- To-do item:
Pull out every line in the records that contains the string "table".

- Source data:
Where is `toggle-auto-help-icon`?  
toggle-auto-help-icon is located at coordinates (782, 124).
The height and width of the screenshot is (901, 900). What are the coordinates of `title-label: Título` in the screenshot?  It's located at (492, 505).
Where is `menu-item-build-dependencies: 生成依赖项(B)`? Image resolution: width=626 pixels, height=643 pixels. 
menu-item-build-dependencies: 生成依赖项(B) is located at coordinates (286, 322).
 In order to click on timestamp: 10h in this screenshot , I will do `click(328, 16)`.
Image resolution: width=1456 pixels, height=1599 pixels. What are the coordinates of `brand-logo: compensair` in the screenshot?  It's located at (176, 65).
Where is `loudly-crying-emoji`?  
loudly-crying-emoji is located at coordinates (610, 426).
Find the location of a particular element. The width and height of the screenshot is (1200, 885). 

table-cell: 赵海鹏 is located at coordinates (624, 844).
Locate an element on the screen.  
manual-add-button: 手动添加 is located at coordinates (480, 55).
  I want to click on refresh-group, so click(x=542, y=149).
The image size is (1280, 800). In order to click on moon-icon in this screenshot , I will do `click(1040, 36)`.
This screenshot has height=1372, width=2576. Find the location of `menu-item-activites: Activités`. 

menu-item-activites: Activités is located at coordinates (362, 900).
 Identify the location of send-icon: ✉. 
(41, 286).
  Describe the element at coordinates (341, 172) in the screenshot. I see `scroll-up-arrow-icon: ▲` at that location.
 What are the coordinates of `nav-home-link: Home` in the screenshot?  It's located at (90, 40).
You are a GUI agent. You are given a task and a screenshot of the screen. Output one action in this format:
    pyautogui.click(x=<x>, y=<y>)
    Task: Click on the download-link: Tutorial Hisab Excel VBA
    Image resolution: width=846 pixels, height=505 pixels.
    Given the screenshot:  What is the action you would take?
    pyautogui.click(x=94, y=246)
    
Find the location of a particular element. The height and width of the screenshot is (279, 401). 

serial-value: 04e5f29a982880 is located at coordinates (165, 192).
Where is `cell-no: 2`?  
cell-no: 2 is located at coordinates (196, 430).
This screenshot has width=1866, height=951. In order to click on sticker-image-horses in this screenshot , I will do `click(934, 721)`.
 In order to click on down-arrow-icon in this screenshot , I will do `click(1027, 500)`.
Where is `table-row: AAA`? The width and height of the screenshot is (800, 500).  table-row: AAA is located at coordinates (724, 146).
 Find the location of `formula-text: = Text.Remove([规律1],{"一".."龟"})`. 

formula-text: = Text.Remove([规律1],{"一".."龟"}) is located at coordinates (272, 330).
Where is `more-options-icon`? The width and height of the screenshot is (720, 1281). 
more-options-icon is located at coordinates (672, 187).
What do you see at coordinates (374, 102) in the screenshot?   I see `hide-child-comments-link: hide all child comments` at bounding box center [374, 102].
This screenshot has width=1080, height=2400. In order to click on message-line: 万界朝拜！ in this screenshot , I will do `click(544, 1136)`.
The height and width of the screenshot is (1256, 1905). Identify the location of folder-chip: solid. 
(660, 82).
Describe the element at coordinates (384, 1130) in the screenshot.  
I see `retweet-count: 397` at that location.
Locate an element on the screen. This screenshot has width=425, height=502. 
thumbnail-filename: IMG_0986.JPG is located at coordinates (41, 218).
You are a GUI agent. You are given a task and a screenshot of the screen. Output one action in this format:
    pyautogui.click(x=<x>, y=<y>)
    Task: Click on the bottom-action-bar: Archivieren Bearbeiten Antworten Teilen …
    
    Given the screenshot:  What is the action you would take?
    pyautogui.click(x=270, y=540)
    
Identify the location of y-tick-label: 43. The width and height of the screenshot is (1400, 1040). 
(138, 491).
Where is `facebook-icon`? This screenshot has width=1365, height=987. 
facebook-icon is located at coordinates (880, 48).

- Completed exercise:
table-cell: 赵海鹏 is located at coordinates (624, 844).
Where is `table-row: AAA`? The width and height of the screenshot is (800, 500).  table-row: AAA is located at coordinates (724, 146).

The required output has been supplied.